BGH, Beschluss vom 20.12.2023 - Aktenzeichen XII ZB 258/23

DRsp Nr. 2024/1775

Ausschlussfrist von 15 Monaten für einen Anspruch des berufsmäßigen Verfahrenspflegers auf einen festen Geldbetrag nach § 277 Abs. 3 Satz 1 FamFG a.F.

Der Anspruch des berufsmäßigen Verfahrenspflegers auf einen festen Geldbetrag nach § 277 Abs. 3 Satz 1 FamFG aF unterliegt einer Ausschlussfrist von 15 Monaten.

Tenor

Die Rechtsbeschwerde des weiteren Beteiligten zu 1 gegen den Beschluss der 4. Zivilkammer des Landgerichts Wiesbaden vom 19. Juni 2023 wird zurückgewiesen.

Das Verfahren der Rechtsbeschwerde ist gerichtskostenfrei. Außergerichtliche Kosten werden nicht erstattet.

Wert: 145 €

Normenkette:

FamFG a.F. § 277 Abs. 3 S. 1; BGB a.F. § 1835 Abs. 1 S. 3;

Gründe

I.

Die Rechtsbeschwerde betrifft die Frage, ob für einen Verfahrenspfleger, der das Amt berufsmäßig führt, bei der Abrechnung eines festen Geldbetrages eine Ausschlussfrist von 15 Monaten gilt.

Mit Beschluss vom 16. November 2019 ordnete das Amtsgericht die vorläufige Unterbringung des Betroffenen an, bestellte den Beteiligten zu 1, einen Rechtsanwalt, zum berufsmäßigen Verfahrenspfleger und billigte ihm einen "Pauschalbetrag" in Höhe von 144,79 € zu. Der Beschluss wurde dem Verfahrenspfleger am 18. November 2019 und dem Betroffenen am 21. November 2019 zugestellt.

Mit Schreiben vom 27. Oktober 2022, beim Amtsgericht eingegangen am 28. November 2022, hat der Verfahrenspfleger die Festsetzung und Zahlung des "pauschalen Betrages" beantragt. Das Amtsgericht hat diesen Antrag zurückgewiesen. Die zugelassene Beschwerde ist erfolglos geblieben.
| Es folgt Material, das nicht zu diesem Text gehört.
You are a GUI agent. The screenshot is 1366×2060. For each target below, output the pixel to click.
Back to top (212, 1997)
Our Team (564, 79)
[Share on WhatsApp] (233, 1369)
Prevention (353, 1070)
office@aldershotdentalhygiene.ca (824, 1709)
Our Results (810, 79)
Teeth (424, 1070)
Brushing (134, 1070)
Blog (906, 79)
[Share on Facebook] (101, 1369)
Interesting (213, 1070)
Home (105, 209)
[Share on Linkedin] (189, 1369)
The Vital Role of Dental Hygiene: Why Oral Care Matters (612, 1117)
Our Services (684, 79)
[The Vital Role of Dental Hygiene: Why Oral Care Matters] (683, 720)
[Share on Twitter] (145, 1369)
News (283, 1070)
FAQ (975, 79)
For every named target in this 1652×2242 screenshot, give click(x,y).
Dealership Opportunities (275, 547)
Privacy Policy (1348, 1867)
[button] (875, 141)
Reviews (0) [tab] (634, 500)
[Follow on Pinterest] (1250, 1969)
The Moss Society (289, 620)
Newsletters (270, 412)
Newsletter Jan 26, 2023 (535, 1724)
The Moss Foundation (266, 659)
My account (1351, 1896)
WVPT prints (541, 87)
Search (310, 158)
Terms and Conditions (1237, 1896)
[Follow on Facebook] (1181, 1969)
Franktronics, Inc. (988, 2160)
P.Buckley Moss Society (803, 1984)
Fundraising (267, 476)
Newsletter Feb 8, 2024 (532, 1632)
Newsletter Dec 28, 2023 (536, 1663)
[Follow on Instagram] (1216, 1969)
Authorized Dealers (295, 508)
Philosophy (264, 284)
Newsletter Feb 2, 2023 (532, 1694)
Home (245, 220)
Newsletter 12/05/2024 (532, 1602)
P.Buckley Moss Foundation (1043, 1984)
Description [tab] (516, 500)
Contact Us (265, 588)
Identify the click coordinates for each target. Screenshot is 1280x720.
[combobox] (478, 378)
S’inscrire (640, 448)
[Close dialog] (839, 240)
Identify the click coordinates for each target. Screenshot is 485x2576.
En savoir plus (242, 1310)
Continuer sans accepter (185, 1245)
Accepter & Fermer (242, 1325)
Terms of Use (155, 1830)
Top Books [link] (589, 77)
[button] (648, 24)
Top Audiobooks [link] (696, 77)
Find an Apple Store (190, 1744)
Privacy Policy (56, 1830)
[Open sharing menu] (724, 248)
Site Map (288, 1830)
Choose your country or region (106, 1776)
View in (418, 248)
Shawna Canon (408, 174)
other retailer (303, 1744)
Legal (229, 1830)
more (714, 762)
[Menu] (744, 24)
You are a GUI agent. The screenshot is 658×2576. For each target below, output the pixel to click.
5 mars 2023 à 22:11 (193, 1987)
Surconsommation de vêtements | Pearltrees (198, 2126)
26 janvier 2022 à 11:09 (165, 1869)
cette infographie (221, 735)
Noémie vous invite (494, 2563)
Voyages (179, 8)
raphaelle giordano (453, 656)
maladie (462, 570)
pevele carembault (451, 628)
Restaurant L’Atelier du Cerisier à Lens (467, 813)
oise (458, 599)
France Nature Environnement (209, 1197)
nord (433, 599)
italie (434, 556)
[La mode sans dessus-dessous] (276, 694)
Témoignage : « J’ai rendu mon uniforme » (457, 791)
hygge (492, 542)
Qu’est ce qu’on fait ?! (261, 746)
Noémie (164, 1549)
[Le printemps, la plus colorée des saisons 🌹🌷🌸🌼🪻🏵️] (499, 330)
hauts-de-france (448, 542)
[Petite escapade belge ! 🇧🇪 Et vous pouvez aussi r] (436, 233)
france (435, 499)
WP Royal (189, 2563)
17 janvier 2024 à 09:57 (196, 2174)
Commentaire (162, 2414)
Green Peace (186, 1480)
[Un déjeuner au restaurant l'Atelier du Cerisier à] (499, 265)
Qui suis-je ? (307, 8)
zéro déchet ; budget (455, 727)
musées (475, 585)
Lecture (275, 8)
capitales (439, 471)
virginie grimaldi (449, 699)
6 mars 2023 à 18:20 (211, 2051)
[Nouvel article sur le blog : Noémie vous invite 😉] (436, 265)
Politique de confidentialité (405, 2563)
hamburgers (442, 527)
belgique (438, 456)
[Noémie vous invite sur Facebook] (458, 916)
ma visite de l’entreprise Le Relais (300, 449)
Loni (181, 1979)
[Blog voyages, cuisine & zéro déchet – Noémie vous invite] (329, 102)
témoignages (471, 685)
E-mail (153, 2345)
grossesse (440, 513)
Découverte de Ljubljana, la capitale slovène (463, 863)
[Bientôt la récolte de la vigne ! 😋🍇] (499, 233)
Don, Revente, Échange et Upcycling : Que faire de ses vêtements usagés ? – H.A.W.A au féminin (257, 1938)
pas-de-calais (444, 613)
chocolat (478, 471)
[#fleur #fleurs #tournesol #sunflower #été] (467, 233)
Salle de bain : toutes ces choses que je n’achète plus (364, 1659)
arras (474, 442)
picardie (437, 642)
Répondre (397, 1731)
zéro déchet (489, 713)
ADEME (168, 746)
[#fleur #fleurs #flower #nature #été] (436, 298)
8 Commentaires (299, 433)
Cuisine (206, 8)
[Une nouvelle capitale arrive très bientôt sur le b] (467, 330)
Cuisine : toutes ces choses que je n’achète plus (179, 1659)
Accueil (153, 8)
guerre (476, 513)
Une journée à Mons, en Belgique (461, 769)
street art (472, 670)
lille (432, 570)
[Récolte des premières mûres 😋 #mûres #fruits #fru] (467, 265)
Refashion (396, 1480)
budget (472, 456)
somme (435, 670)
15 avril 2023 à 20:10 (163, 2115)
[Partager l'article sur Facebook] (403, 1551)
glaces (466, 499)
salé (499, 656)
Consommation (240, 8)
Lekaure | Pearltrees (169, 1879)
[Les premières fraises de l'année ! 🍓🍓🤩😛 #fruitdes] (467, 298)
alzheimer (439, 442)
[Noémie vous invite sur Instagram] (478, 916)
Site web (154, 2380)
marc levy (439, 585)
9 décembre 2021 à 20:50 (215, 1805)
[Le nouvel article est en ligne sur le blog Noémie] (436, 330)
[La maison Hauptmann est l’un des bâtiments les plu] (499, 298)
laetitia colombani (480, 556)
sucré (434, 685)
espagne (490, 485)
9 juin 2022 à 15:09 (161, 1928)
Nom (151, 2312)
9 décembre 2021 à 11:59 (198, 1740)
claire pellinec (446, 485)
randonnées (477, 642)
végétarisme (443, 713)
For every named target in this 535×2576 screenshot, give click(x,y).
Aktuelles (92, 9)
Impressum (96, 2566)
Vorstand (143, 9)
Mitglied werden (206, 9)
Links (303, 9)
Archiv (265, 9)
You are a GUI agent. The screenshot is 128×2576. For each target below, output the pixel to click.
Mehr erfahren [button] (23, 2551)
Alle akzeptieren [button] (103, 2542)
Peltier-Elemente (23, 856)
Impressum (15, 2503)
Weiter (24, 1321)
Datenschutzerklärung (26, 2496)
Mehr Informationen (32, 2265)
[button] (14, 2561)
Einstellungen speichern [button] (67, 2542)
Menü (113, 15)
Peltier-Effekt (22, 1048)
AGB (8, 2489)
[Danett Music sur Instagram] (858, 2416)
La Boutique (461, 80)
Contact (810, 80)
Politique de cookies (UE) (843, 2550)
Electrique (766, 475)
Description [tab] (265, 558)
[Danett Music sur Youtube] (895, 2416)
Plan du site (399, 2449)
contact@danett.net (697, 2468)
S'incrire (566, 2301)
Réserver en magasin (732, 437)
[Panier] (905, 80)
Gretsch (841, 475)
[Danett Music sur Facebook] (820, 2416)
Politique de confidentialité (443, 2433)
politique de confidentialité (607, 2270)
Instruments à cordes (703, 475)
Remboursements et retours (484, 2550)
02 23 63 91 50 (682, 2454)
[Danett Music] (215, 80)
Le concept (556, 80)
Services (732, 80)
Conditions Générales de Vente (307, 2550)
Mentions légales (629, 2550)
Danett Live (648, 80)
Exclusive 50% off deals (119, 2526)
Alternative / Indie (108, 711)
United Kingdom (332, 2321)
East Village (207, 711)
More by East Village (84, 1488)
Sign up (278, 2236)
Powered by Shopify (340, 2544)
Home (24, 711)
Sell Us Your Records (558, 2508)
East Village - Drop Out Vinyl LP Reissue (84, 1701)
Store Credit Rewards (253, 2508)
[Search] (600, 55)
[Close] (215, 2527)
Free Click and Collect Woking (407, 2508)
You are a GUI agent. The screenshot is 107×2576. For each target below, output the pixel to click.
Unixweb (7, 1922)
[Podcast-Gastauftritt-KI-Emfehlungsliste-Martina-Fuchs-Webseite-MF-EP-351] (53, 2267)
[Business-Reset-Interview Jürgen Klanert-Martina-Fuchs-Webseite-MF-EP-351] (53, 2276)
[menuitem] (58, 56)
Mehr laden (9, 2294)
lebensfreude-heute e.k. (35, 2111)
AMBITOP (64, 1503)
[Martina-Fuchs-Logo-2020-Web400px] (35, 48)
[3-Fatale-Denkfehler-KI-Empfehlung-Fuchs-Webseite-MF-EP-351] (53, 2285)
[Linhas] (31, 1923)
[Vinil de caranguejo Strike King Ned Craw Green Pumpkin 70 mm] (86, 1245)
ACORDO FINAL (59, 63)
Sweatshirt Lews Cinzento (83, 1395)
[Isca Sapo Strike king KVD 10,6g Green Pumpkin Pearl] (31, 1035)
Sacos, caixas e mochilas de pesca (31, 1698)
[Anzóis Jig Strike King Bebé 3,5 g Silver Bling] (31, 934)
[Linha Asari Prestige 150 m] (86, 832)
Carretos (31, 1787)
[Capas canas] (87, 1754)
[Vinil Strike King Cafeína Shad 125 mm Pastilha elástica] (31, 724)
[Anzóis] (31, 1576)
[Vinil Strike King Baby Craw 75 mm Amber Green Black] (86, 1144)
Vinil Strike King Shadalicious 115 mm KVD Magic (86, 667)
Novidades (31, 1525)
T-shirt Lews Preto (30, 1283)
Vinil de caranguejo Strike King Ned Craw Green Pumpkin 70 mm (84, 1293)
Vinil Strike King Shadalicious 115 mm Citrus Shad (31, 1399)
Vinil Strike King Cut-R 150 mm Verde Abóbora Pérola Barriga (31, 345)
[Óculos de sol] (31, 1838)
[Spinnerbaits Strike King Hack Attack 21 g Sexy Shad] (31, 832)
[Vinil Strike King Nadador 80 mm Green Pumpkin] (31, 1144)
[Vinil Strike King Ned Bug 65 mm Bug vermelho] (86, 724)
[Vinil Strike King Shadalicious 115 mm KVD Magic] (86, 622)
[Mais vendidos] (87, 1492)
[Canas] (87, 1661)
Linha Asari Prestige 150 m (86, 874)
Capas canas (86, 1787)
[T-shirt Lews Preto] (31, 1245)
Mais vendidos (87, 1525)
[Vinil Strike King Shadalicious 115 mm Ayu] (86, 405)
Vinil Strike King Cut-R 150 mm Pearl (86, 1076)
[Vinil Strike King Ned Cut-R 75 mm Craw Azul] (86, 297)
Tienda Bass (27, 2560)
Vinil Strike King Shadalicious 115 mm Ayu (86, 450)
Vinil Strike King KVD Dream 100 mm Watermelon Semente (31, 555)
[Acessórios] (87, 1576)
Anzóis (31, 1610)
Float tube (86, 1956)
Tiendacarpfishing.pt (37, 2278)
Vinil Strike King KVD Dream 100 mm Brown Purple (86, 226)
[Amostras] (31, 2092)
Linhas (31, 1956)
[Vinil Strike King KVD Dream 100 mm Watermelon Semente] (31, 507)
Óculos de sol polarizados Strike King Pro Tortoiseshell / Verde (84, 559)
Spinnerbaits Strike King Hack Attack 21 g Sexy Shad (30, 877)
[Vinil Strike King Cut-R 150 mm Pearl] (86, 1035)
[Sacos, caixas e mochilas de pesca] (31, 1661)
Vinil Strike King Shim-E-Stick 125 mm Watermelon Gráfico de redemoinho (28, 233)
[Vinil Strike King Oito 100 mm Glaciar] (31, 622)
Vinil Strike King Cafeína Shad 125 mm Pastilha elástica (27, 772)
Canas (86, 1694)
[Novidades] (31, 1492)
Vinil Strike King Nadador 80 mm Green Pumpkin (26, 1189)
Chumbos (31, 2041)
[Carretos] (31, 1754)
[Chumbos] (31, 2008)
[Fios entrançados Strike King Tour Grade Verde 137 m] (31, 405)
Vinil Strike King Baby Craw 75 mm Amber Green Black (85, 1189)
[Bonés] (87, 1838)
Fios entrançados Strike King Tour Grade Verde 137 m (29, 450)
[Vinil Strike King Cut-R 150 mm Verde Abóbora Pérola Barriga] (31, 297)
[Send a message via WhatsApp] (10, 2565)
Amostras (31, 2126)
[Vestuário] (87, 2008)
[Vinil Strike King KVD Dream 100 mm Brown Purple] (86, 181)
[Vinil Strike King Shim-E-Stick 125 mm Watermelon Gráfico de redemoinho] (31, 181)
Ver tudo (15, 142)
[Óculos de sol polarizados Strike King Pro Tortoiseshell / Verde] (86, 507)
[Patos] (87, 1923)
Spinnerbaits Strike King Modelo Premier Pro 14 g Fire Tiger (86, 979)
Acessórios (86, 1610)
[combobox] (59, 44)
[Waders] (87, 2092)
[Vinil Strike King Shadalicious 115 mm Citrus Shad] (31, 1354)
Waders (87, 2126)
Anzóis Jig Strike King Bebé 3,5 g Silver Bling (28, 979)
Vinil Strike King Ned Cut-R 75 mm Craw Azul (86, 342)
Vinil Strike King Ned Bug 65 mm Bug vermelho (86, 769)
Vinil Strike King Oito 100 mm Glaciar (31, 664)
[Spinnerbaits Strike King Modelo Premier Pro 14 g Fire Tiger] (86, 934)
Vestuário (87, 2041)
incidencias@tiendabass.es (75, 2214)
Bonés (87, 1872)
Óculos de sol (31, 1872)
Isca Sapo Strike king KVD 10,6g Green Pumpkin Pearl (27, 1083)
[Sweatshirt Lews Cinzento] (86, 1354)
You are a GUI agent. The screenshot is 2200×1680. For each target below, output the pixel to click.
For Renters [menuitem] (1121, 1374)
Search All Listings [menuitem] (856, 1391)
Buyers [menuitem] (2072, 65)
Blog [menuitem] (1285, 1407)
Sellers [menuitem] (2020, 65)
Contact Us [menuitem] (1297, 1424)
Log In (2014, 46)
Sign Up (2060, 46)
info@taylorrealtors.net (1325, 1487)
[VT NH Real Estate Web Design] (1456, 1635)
Mit der zugelassenen Rechtsbeschwerde verfolgt der Verfahrenspfleger seinen Vergütungsantrag weiter.

II.

Die Rechtsbeschwerde bleibt ohne Erfolg.

1. Das Landgericht hat zur Begründung seiner Entscheidung ausgeführt, dass für den Pauschalvergütungsanspruch des Beschwerdeführers die 15-monatige Ausschlussfrist gemäß § 1835 Abs. 1 Satz 3 BGB aF entsprechend anzuwenden und der Anspruch mangels rechtzeitiger Geltendmachung erloschen sei.

2. Dies hält der rechtlichen Überprüfung jedenfalls im Ergebnis stand.

a) Auf die Vergütungsansprüche des am 16. November 2019 bestellten Verfahrenspflegers für die von ihm im Zeitraum vom 16. bis zum 28. November 2019 entfalteten Tätigkeiten ist das bis zum 31. Dezember 2022 geltende Recht anzuwenden (§ 18 VBVG ; vgl. Senatsbeschluss vom 1. Februar 2023 - XII ZB 104/22 - FamRZ 2023, 793 Rn. 7 mwN; s. auch Senatsbeschluss vom 23. August 2023 - XII ZB 470/21 - juris Rn. 5 mwN zur Betreuervergütung).

b) Gemäß § 318 i.V.m. § 277 Abs. 1 FamFG aF erhält der Verfahrenspfleger Ersatz seiner Aufwendungen nach § 1835 Abs. 1 bis 2 BGB . Nach § 1835 Abs. 1 Satz 3 BGB aF erlöschen die Ersatzansprüche, wenn sie nicht binnen 15 Monaten nach ihrer Entstehung gerichtlich geltend gemacht werden (vgl. Senatsbeschluss vom 1. Februar 2023 - XII ZB 104/22 - FamRZ 2023, 793 Rn. 8 f. mwN).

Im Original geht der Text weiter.